Madan U Sreenivasan wrote:

>> This can have a couple of benefits:
>>
>> - It provides a way to parallelize operations and thus gaining speed
>> benefits
>> when the SVN connection time is the bottleneck. For instance, the
>> attached
>> patch constructs the commit log message by running numerous parallel
>> "svn log"
>> processes to get the error message, and the gain in speed is
>> enormous.
>
> I didn't understand this. Could you explain a little bit in detail pl.
>
> Especially the part about running numerous parallel 'svn log'
> commands. My immd worry is about the load it will add on the server.
> Some servers might misinterpret this as a DOS attack too.

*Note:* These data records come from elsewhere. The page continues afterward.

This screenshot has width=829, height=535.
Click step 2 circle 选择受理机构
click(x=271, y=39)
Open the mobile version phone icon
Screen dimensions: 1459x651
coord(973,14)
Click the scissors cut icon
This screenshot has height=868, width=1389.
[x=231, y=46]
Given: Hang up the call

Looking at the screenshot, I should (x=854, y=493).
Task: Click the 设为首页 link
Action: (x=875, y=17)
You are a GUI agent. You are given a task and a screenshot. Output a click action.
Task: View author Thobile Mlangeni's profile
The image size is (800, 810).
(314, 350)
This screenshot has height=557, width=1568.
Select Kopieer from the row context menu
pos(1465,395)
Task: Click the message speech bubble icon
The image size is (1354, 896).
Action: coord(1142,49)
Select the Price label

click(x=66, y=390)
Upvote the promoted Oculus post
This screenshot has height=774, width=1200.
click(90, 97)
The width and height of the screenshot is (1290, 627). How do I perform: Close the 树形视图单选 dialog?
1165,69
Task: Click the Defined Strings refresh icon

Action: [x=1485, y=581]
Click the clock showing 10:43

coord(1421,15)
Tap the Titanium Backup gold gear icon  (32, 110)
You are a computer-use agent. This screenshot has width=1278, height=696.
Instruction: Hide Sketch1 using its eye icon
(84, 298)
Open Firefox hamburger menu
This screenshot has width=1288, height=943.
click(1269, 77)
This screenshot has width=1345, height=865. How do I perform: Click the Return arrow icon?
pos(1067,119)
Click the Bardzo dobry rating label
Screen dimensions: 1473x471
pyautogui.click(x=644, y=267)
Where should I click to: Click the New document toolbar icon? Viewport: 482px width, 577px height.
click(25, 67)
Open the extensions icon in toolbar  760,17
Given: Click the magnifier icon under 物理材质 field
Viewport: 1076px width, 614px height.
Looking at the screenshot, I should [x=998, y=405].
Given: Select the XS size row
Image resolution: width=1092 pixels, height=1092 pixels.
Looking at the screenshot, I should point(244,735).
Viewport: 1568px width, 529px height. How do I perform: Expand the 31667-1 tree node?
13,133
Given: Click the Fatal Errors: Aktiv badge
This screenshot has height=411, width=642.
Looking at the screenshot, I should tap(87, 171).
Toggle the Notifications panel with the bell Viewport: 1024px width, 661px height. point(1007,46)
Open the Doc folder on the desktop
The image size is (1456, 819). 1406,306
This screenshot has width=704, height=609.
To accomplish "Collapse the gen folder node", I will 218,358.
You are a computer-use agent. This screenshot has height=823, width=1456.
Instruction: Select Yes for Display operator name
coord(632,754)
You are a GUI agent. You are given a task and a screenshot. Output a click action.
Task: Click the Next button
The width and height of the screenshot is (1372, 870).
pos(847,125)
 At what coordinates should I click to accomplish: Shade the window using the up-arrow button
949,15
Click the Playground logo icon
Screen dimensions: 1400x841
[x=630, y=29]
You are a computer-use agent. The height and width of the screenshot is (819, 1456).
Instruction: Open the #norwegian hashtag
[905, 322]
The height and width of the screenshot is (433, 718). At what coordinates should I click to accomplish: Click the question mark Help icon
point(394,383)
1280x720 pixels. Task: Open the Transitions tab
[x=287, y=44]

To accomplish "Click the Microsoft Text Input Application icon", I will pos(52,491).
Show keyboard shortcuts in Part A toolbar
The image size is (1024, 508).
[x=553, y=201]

Give a look at the new construct_merged_log_message. It uses a FIFO queue to
allocate pipes to external "svn log" process, one for each revision log.
When the FIFO is full (default: 8 elements), it extracts the oldest process
and block reading from its pipe. So, by the time it gets to the second
process, it's almost always already completed, and the pipe is already full
of data to read. The basic idea is easy to check even with a shell and a
simple script: with a remote SVN server, launching 8 parallel "svn log"
commands take almost exactly 8 times more than 8 serialized "svn log"
command. Each "svn log" process is not limited by the bandwidth used to
transfer the log contents (of course!), it's limited by long handshaking
times, requiring several round-trips.

The size of the FIFO is currently configured at 8 elements, which means that
you can run 8 svn log commands at a time. I am open to concerns about
flooding/DOS, but I guess that 8 SVN (or SSH) connections from the same IP
are pretty normal (think 8 programmers accessing the same SVN server from
behind a NAT). I was planning to make this configurable, of course, in case
there were specific limits. Given that almost half of the time of my average
merge was wasted constructing the log message (while now it takes 8 times
less), it is a good improvement for me.

> variable names : i,j,L can be replaced with more meaningful names

I don't generically like long names in local variables. I believe they don't
buy much, as functions should already be small enough and not use many
variables, and a too lang name hits my eyes too much, it's longer to read
and makes the code "more verbose", as in it hides what it's being done too
much. Of course, it's just a very personal taste.

Anyway, I might have used some random letter to hold very local variables
here and there in this patch. Of course I plan to rename them to the
approriate letter later :)

Thanks!
-- 
Giovanni Bajo